Sapoznikov A, Falach R, Mazor O, Alcalay R, Gal Y, Seliger N, Sabo T, Kronman C - Toxins (Basel) (2015)

Bottom Line: Neutrophils, which were massively recruited to the intoxicated lung, were refractive to toxin binding.The differential binding and cell-elimination patterns observed may stem from dissimilar accessibility of the toxin to different cells in the lung and may also reflect unequal interactions of the toxin with different cell-surface receptors.The multifaceted interactions observed in this study between ricin and the various cells of the target organ should be considered in the future development of efficient post-exposure countermeasures against ricin intoxication.

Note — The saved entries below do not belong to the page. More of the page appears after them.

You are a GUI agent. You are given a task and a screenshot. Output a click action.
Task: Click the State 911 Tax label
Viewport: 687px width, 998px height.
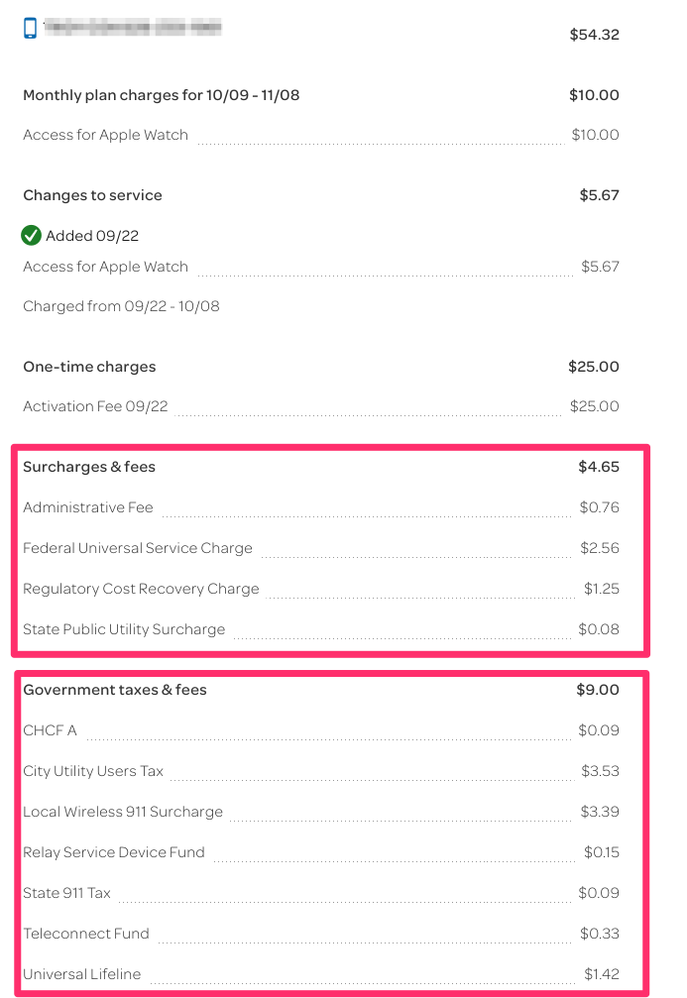(67, 893)
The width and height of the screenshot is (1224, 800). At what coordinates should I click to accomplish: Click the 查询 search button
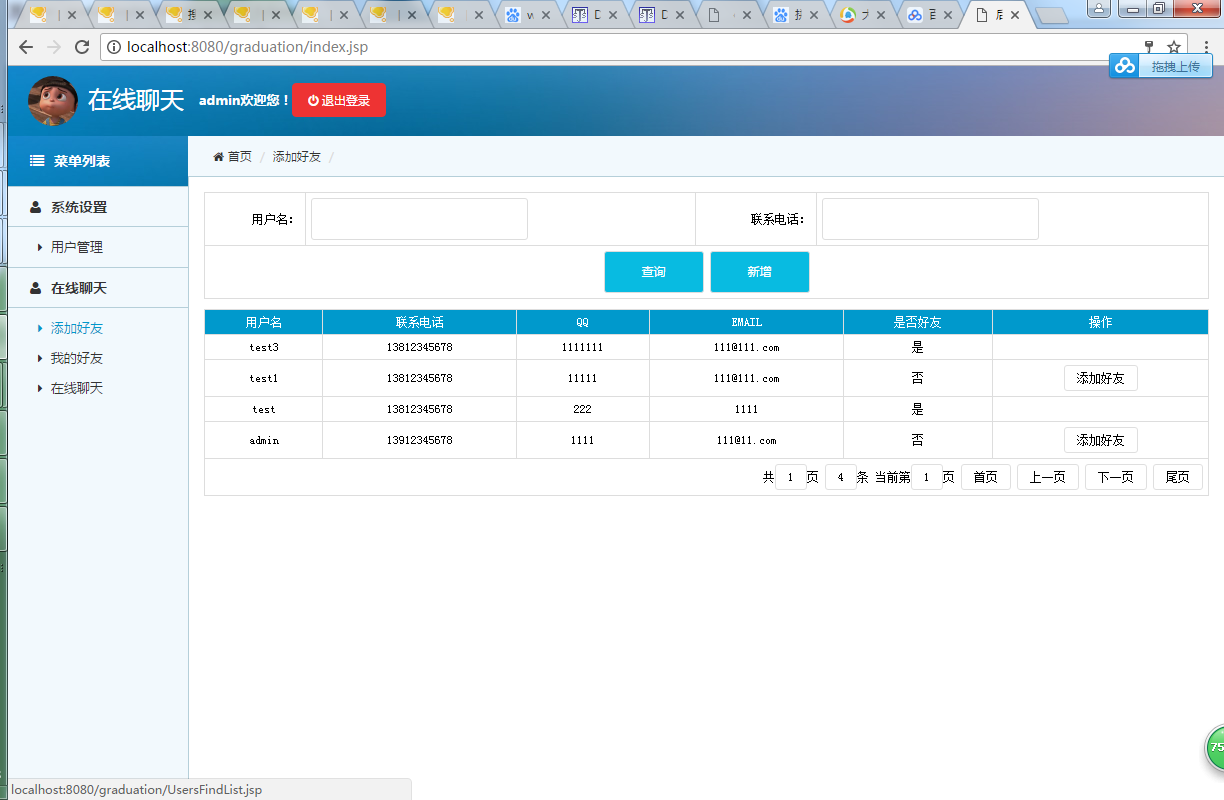pos(654,272)
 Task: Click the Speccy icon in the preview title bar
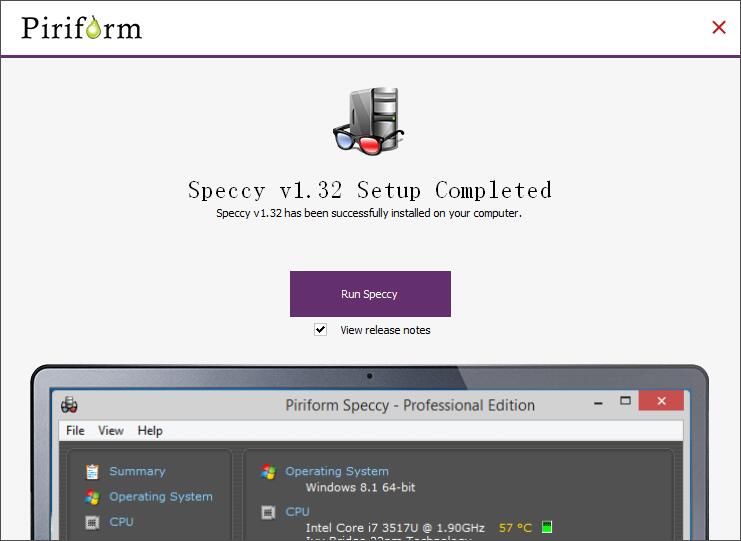pos(69,405)
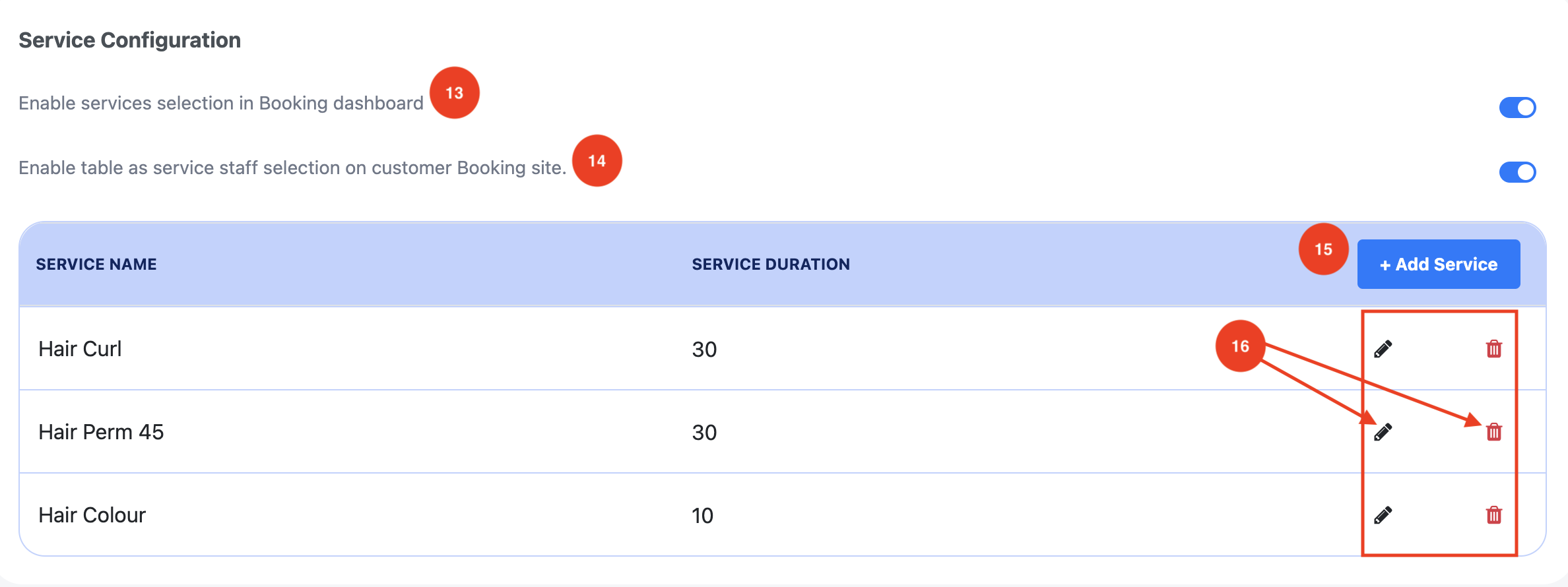The width and height of the screenshot is (1568, 587).
Task: Delete the Hair Curl service via trash icon
Action: (x=1494, y=349)
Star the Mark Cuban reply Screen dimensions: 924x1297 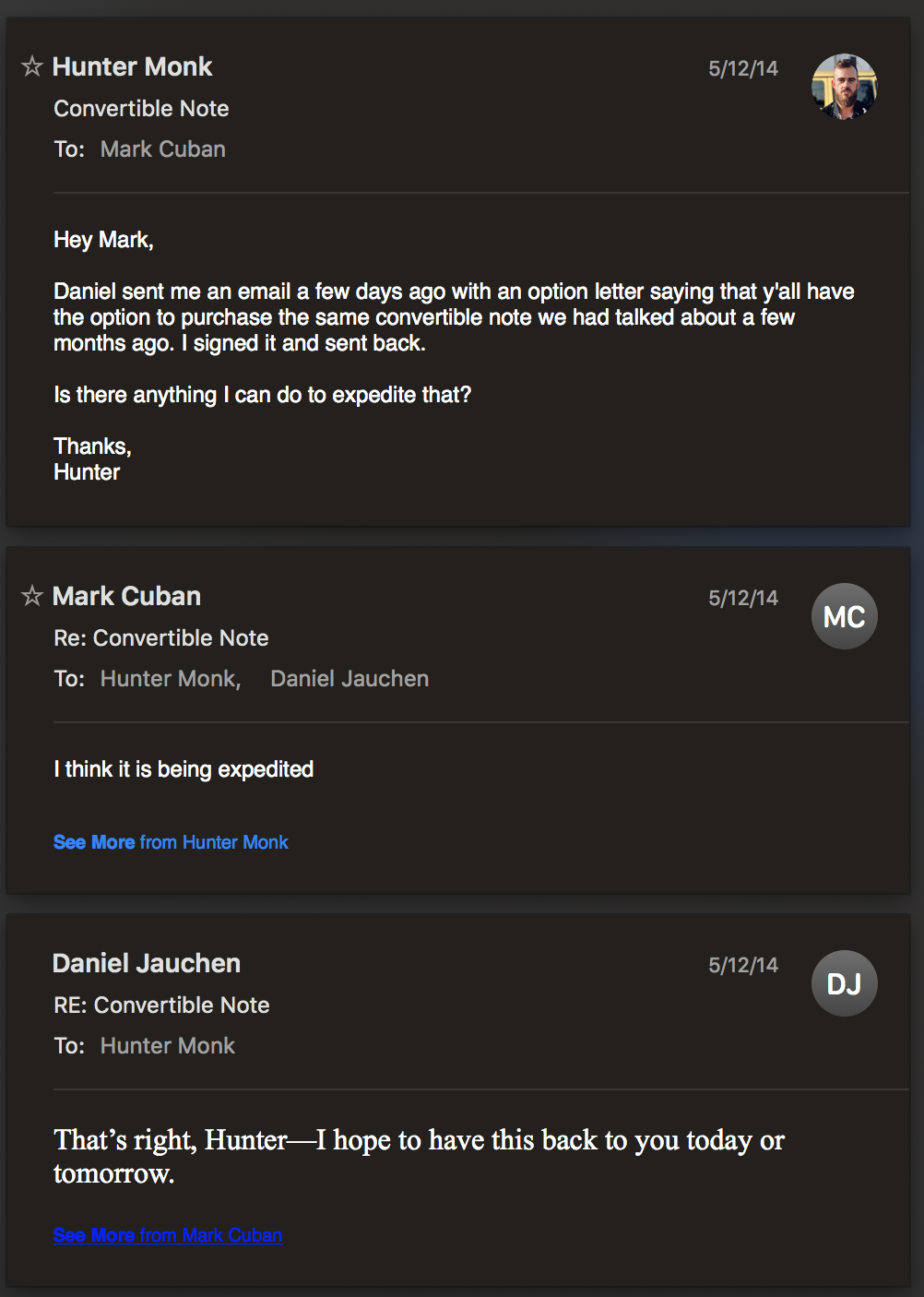tap(32, 596)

View Article: PubMed Central - PubMed

Affiliation: Department of Biochemistry and Molecular Genetics, Israel Institute for Biological Research, Ness-Ziona 74100, Israel. anitas@iibr.gov.il.

ABSTRACT
Ricin, a plant-derived exotoxin, inhibits protein synthesis by ribosomal inactivation. Due to its wide availability and ease of preparation, ricin is considered a biothreat, foremost by respiratory exposure. We examined the in vivo interactions between ricin and cells of the lungs in mice intranasally exposed to the toxin and revealed multi-phasic cell-type-dependent binding profiles. While macrophages (MΦs) and dendritic cells (DCs) displayed biphasic binding to ricin, monophasic binding patterns were observed for other cell types; epithelial cells displayed early binding, while B cells and endothelial cells bound toxin late after intoxication. Neutrophils, which were massively recruited to the intoxicated lung, were refractive to toxin binding. Although epithelial cells bound ricin as early as MΦs and DCs, their rates of elimination differed considerably; a reduction in epithelial cell counts occurred late after intoxication and was restricted to alveolar type II cells only. The differential binding and cell-elimination patterns observed may stem from dissimilar accessibility of the toxin to different cells in the lung and may also reflect unequal interactions of the toxin with different cell-surface receptors. The multifaceted interactions observed in this study between ricin and the various cells of the target organ should be considered in the future development of efficient post-exposure countermeasures against ricin intoxication.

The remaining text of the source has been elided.